14. L’attesa delle «cose ultime»
accomuna e distingue nella speranza
La rivelazione biblica, di cui il popolo ebraico è
il primo testimone, ha diffuso nel mondo la convinzione secondo cui la storia si conclude con il pieno
avvento della redenzione. Per questa via la speranza
è diventata una caratteristica propria tanto di Israele
quanto della Chiesa, entrambe chiamate a rivolgere
il loro sguardo all’avvenire di Dio.
A motivo dell’annuncio del Regno, della Pasqua di
Gesù Cristo e dell’effusione dello Spirito, l’attesa cristiana è contraddistinta da una peculiare tensione tra il
«già» e il «non ancora»: l’attesa cristiana si fonda infatti sull’evento della morte e resurrezione di Gesù Cristo.

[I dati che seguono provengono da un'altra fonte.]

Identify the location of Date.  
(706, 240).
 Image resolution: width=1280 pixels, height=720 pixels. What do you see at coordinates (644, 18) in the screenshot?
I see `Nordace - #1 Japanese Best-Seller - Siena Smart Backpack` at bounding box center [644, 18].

In ambito ebraico un’analoga tensione è presente
tra la promessa e l’attesa del suo compimento. Un
detto ebraico afferma che il messia non è ancora venuto: per questo si può ancora sperare. Un altro detto sostiene che il vero messia è sempre quello ancora
da venire, mentre quello venuto è sempre falso. Le
due frasi ribadiscono il primato che, secondo la prevalente visione ebraica, l’età messianica ha rispetto
alla persona stessa del messia. Colta da parte ebraica,
la fede cristiana in Gesù appare rivolta verso un re
privo di regno messianico. Resta, però, ugualmente
vero che le vicende storiche degli ultimi secoli hanno
reso spesso arduo da parte ebraica vivere un’attesa
messianica perennemente dilazionata.
La ricerca di come vivere fedelmente, nel mondo
attuale, l’attesa messianica è un compito che si prospetta a un popolo ebraico che voglia assumere su di
sé la missione affidatagli da Dio. Dal canto suo, la testimonianza ebraica relativa alla natura non redenta
della storia si presenta ai cristiani come un pungolo
perenne tanto in relazione a una comprensione più
profonda della missione e dell’opera di Gesù Cristo,
quanto rispetto alla necessità di porre, di nuovo, al
centro della fede l’attesa della seconda venuta.
– Di fronte ai drammi del mondo, come possono
ebrei e cristiani, pur nella diversità delle loro rispettive attese, testimoniare la speranza nell’avvento definitivo della redenzione?